Valbelle, 8 heures 31
Les champs sont minuscules et fragiles. Quelques pins
solitaires torturés par la chaleur, le froid et le vent rappellent les rigueurs
extrêmes du climat, il n'y a personne. L'horizon merveilleux équilibre l'espace
sur l'espace. Devant lui le ciel caresse lentement le sol, derrière lui ciel et
terre se fondent… Stries de vert-blanc. Il voudrait réinventer à partir
d'elle-même la terre, l'air et le feu sans jamais être paralysé par leur
beauté. Bréauté se sent soudain si fragile. Il ramasse quelques brindilles. Pas
de surprise. Un oiseau dans l'air serait le bienvenu. Il y a en lui un désir
d'amour qui parle le langage de l'amour. Ici, le passé ne délimite pas la
durée. Bréauté pense n'avoir jamais été empli de mouvements plus doux. Ce
désert est habité de calme. Il respire à pleine poitrine comme quand on boit.
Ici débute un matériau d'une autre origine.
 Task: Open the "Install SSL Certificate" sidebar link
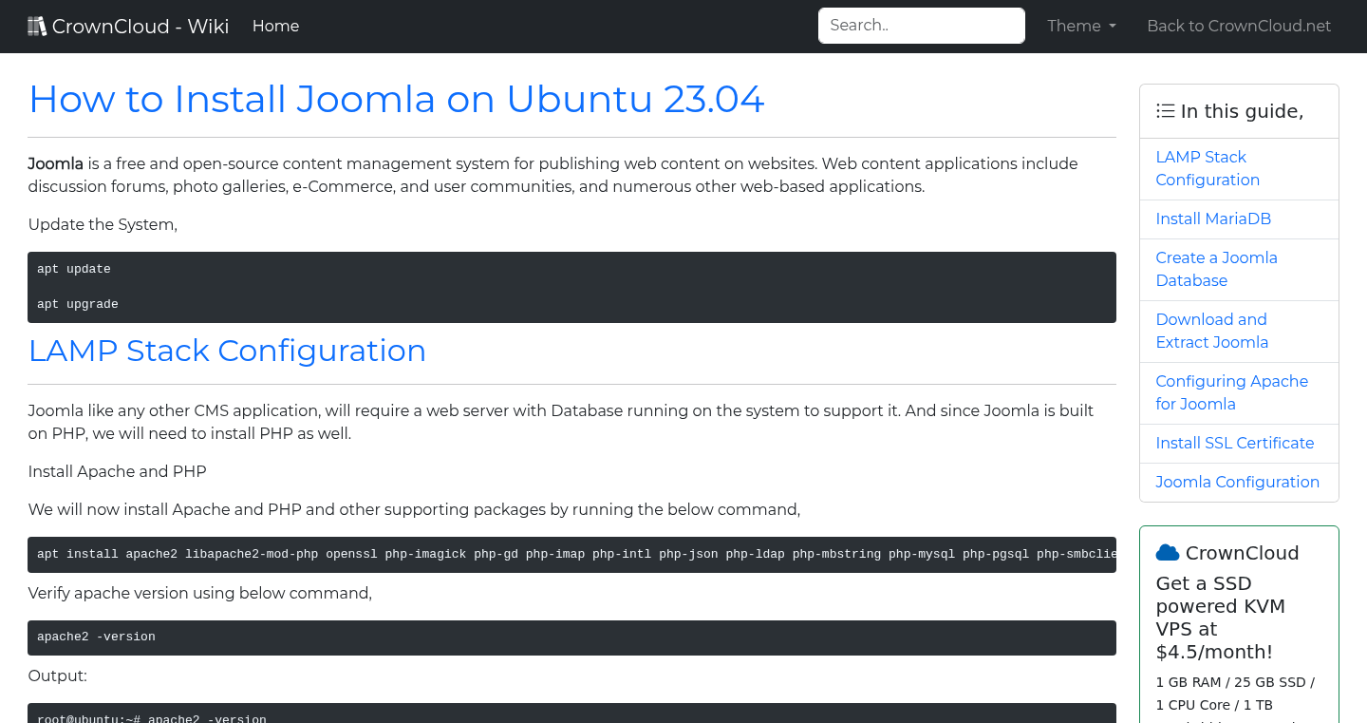[1234, 443]
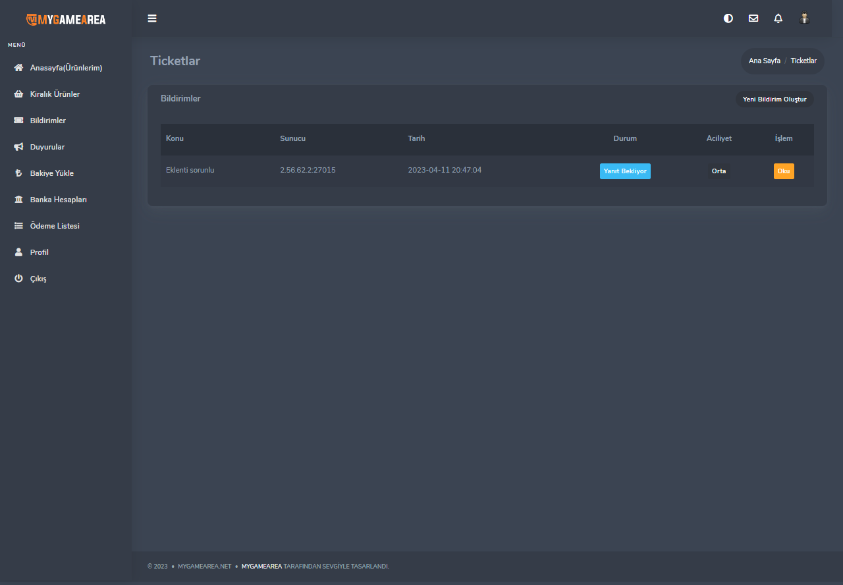843x585 pixels.
Task: Open Ödeme Listesi in sidebar
Action: point(54,226)
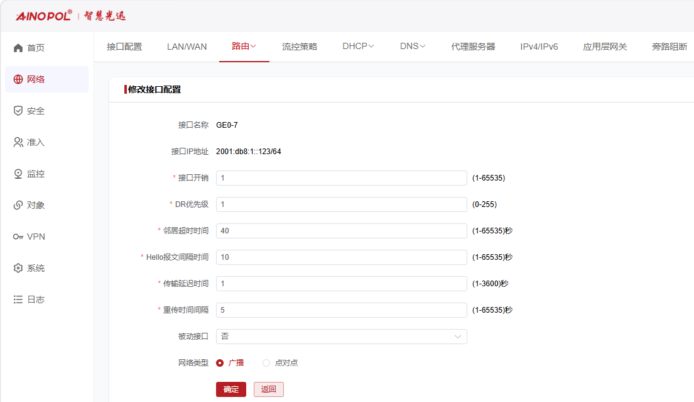Expand the 被动接口 dropdown
This screenshot has width=694, height=402.
pyautogui.click(x=341, y=337)
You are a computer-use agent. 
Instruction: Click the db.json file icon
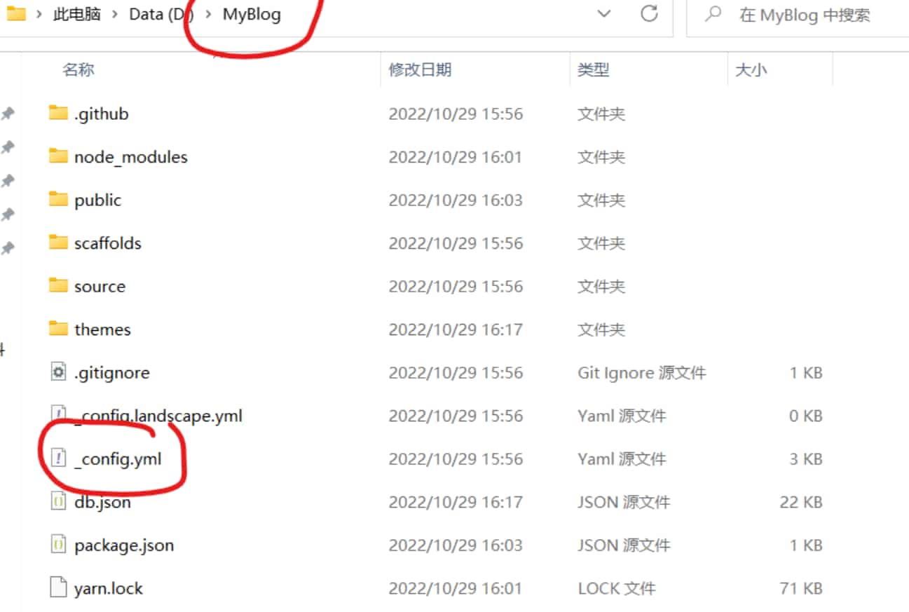(x=58, y=502)
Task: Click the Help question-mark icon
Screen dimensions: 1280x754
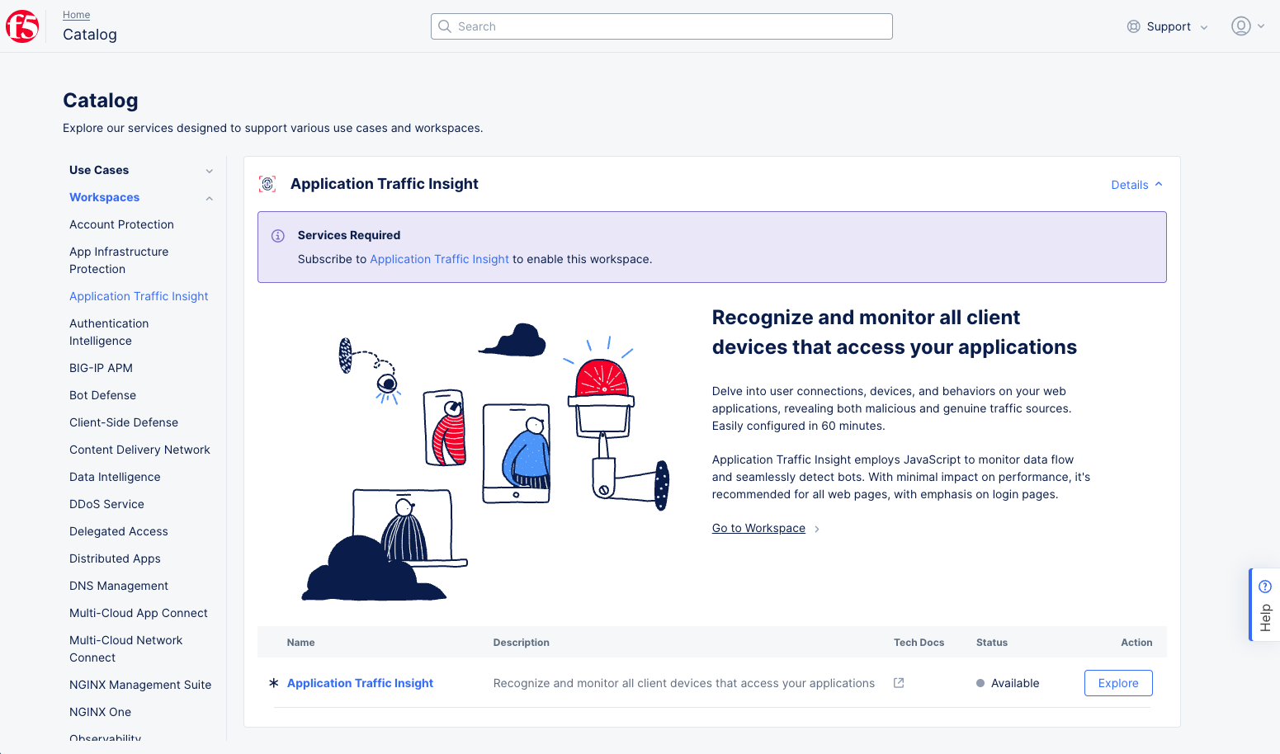Action: pyautogui.click(x=1265, y=585)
Comment gagner ce fragile et absurde pari où chaque destin se joue sur celui
des autres? Les souvenirs l'envahissent comme des flammes. La plaine ne se
termine qu'au ciel. Il parcourt l'immobilité, rêve que c'est le contraire d'un
pays à idées fixes : sa grandeur même évite la majesté. La terre est
déserte. Il crispe les doigts.
Pierre vert-noir… Son oreille se tend dans le silence sur
un vide en lui qui n'a, soudain, aucun écho. Partout l'ocre clair du calcaire
affleure. Il se demande si le pays qu'il incrimine est le pays réel ou une projection
de son imaginaire, ferme les yeux, les rouvre, les referme. Son cœur hésite
entre rouge feu et mauvais fixe.
Les heures indifférentes s'empilent les unes sur les
autres. Enchevêtrements de buissons épineux et amoncellements désordonnées de
pierres protègent le spectacle de la tentation de la civilisation. Avec le
temps, il a changé d'attitude envers la mort; et elle l'a changé… S'il lui faut
s'abuser, il aime mieux que ce soit dans le sens de la confiance.